Records for this exercise ▸
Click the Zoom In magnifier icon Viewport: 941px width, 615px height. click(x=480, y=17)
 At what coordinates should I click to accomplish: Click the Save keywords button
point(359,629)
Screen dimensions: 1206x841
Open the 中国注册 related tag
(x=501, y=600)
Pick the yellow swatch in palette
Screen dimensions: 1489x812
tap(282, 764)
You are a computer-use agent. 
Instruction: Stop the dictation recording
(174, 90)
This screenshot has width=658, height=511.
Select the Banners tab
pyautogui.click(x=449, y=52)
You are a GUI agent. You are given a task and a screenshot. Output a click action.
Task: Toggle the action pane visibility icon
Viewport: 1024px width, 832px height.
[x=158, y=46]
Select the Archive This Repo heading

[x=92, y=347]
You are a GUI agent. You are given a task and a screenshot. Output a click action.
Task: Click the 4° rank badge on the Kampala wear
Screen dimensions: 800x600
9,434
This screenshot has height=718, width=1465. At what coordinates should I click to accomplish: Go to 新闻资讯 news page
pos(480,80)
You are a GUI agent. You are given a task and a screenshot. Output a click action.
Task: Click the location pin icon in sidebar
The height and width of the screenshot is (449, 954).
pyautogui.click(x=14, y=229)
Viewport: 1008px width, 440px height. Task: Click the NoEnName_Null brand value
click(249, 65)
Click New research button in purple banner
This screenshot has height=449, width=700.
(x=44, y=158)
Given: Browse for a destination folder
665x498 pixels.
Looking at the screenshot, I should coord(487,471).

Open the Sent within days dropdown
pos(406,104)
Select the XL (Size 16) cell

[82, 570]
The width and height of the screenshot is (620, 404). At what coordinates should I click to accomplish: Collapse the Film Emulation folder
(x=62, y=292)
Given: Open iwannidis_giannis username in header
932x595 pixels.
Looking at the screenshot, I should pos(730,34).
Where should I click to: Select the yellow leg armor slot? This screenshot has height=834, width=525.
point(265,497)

Action item ▸
What you return should be only the lines from the line containing "Task: Click the location pin icon in sidebar" through the end of the material above, reproduced exactly, first and last included.

Your response ▸
Task: Click the location pin icon in sidebar
The height and width of the screenshot is (449, 954).
pyautogui.click(x=14, y=229)
Viewport: 1008px width, 440px height. Task: Click the NoEnName_Null brand value
click(249, 65)
Click New research button in purple banner
This screenshot has height=449, width=700.
(x=44, y=158)
Given: Browse for a destination folder
665x498 pixels.
Looking at the screenshot, I should coord(487,471).

Open the Sent within days dropdown
pos(406,104)
Select the XL (Size 16) cell

[82, 570]
The width and height of the screenshot is (620, 404). At what coordinates should I click to accomplish: Collapse the Film Emulation folder
(x=62, y=292)
Given: Open iwannidis_giannis username in header
932x595 pixels.
Looking at the screenshot, I should pos(730,34).
Where should I click to: Select the yellow leg armor slot? This screenshot has height=834, width=525.
point(265,497)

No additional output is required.